Ora, se relativamente a esta última medida estamos de acordo, uma vez que a empresa utilizadora não pode desconhecer a falta de licenciamento da ETT, já quanto à primeira colocamos várias dúvidas quanto à sua implementação e, pior, quanto à sua eficácia para a implementação do objectivo que se pretende: o combate à precariedade.
Por outro lado, falta perceber o que é uma empresa do mesmo grupo da ETT. Passar-se-á a proibir também a proibição de recurso a “outsourcing” durante 12 meses após despedimento colectivo ou por extinção dos postos de trabalho, reforçando-se ainda o poder da ACT na conversão de contratos a termo em contratos sem termo.
Uma vez mais, e tendo em conta estas duas medidas, o Governo se prepara para, como diz o povo, dar uma no cravo e outra na ferradura.

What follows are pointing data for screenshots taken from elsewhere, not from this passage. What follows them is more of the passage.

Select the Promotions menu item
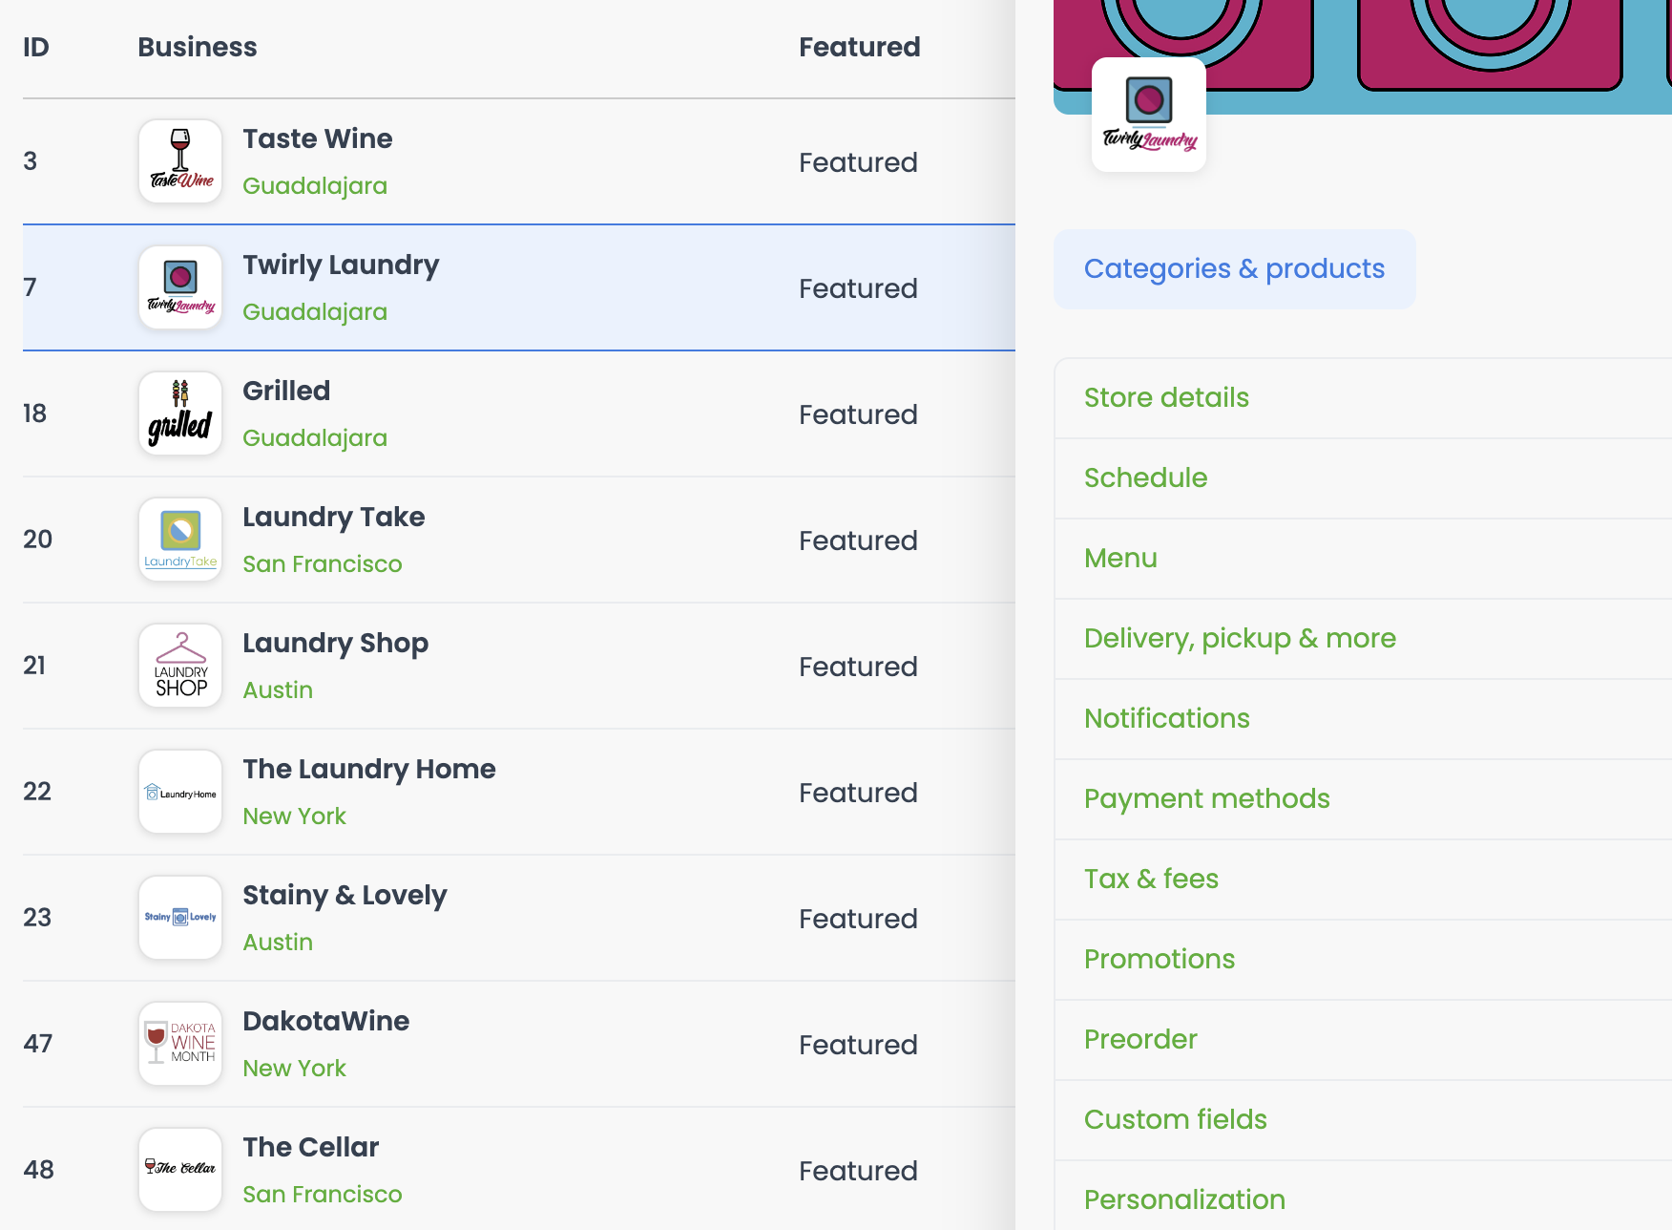Viewport: 1672px width, 1230px height. [x=1363, y=960]
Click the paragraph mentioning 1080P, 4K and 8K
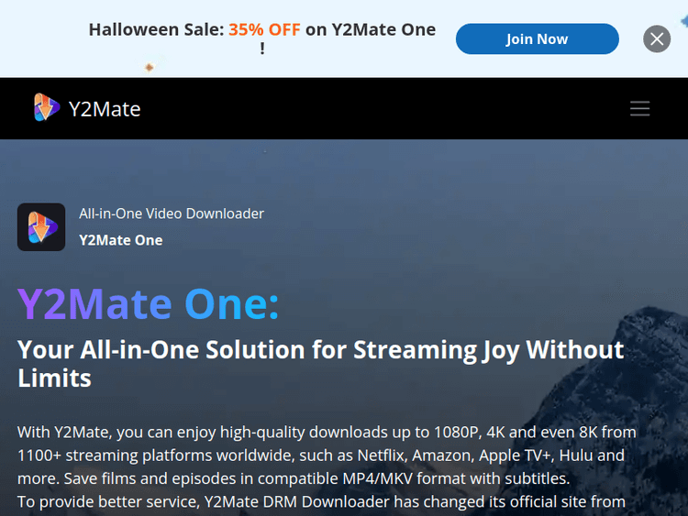 pos(327,456)
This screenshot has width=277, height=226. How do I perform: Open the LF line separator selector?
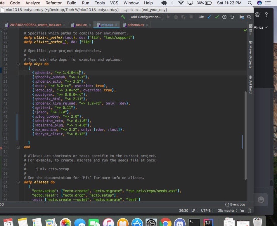tap(195, 211)
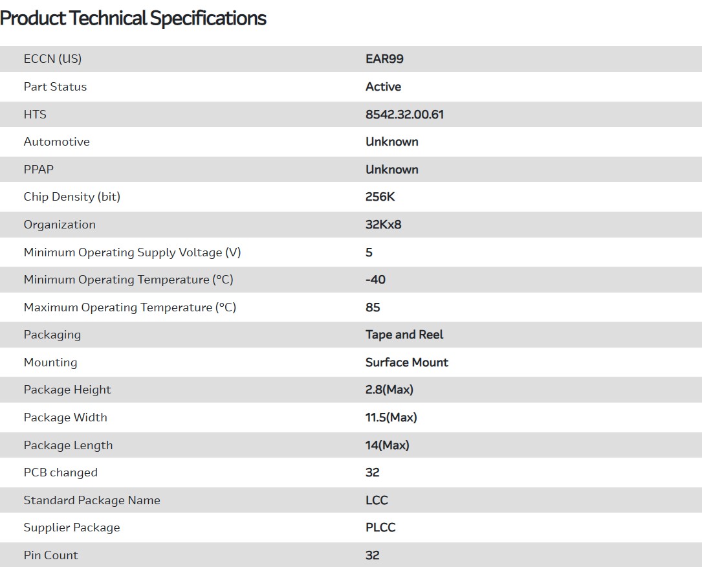Click the Chip Density 256K value

380,197
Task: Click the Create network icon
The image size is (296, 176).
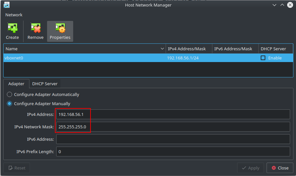Action: (12, 28)
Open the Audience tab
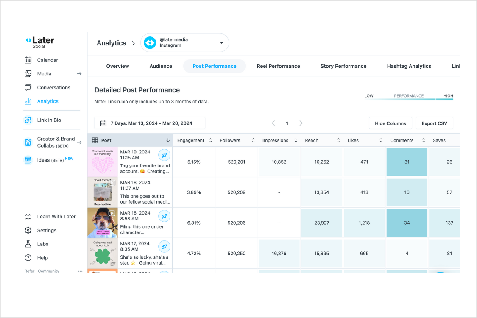Screen dimensions: 477x318 pos(161,66)
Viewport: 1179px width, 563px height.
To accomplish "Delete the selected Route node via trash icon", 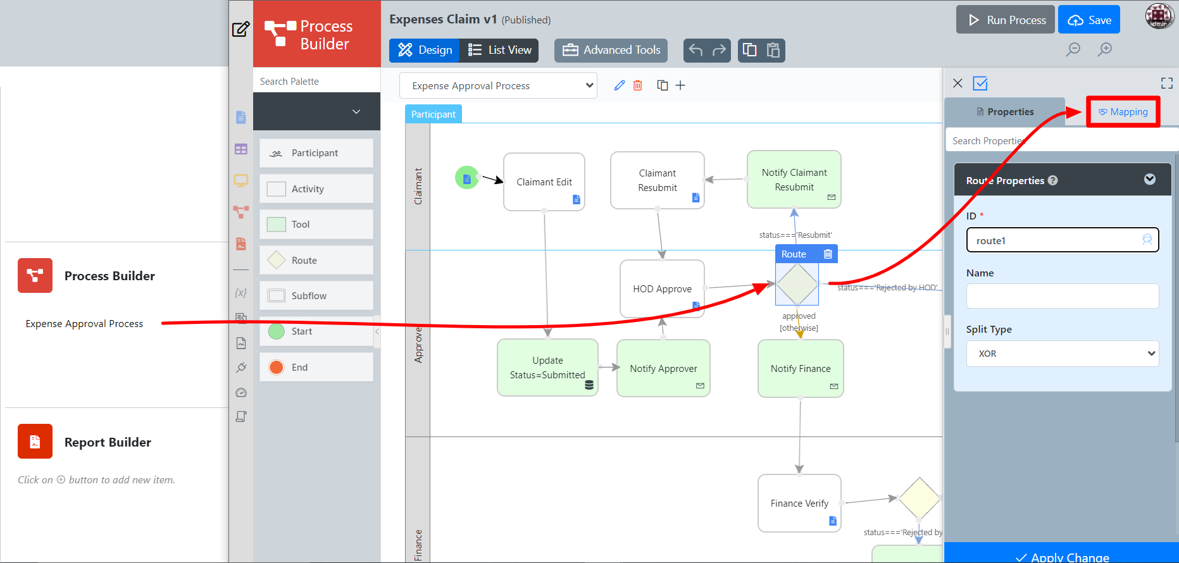I will tap(828, 254).
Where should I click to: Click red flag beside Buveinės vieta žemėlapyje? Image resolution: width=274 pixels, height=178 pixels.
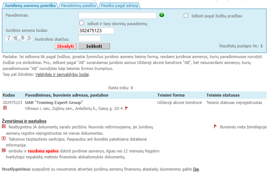(215, 127)
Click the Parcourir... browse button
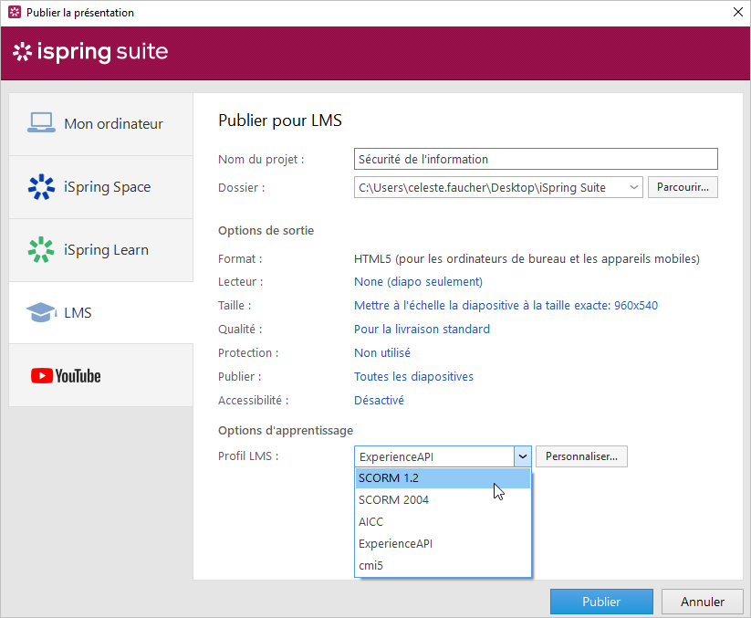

Se a proibição de recurso a “outsourcing” atrás mencionada se justifica inteiramente (colocando-se aqui apenas a questão de saber se 12 meses não será um período muito alargado), no que concerne ao reforço do poder da ACT na matéria aqui em questão parece-nos, desde logo, de legalidade e constitucionalidade duvidosas, faltando saber se a ACT se vai ou não substituir aos tribunais na aplicação do direito, o que, face ao nosso ordenamento jurídico, se afigura como violador da nossa Constituição.
Nós que andamos pelos tribunais sabemos como muitas vezes as decisões da ACT em matéria contra-ordenacional são julgadas ilegais pelos tribunais competentes; imagine-se o que será em matéria tão sensível como a legalidade de termo aposto em contrato de trabalho.
O trabalho totalmente não declarado será criminalizado com prisão até 3 anos ou com pena de multa, medida que se aplaude e que todos aqueles que cumprem as suas obrigações não podem deixar de apreciar. Será ainda eliminada a possibilidade de pagar a estagiários menos que o previsto no Código de Trabalho.
Ora, se à primeira vista esta poderia ser uma boa medida, parece-nos que terá o efeito precisamente contrário àquilo que se pretenderia.
A ACT vai ainda passar a, permanentemente, ter o poder de suspender processos de despedimento com indícios de irregularidade, permitindo-se ainda notificações electrónicas nos processos administrativos da competência desta entidade.
Ora, num estado de direito democrático, reforçar o poder da administração pública é restringir a liberdade (neste caso) das empresas.
Imagine-se que a ACT entende existirem indícios de irregularidade num processo de despedimento e que, mais tarde (como tantas vezes acontece), um tribunal declara que não existia qualquer irregularidade.
Quem pagará os prejuízos que uma situação como esta certamente acarretará para a(s) empresa(s)? Irá ser alargada a compensação para 24 dias por ano em caso de caducidade de contrato de trabalho a termo, certo ou incerto.
Passar-se-á a exigir que nos contratos públicos superiores a 12 meses, os contratos de trabalho sejam sem termo e que em contratos com menos de 12 meses, os contratos de trabalho tenham, pelo menos, a duração do contrato, o que, no nosso ponto de vista, mais não é do que uma restrição à contratação pública.
Aguardemos, pois, pelo resultado final da discussão e votação no parlamento, mas tudo indica que as empresas portuguesas se irão deparar com uma enorme mudança na organização do trabalho, em que, uma vez mais, se privilegia a contratação colectiva em detrimento daquilo que faz o trabalho, as empresas e os países crescerem: a negociação individual.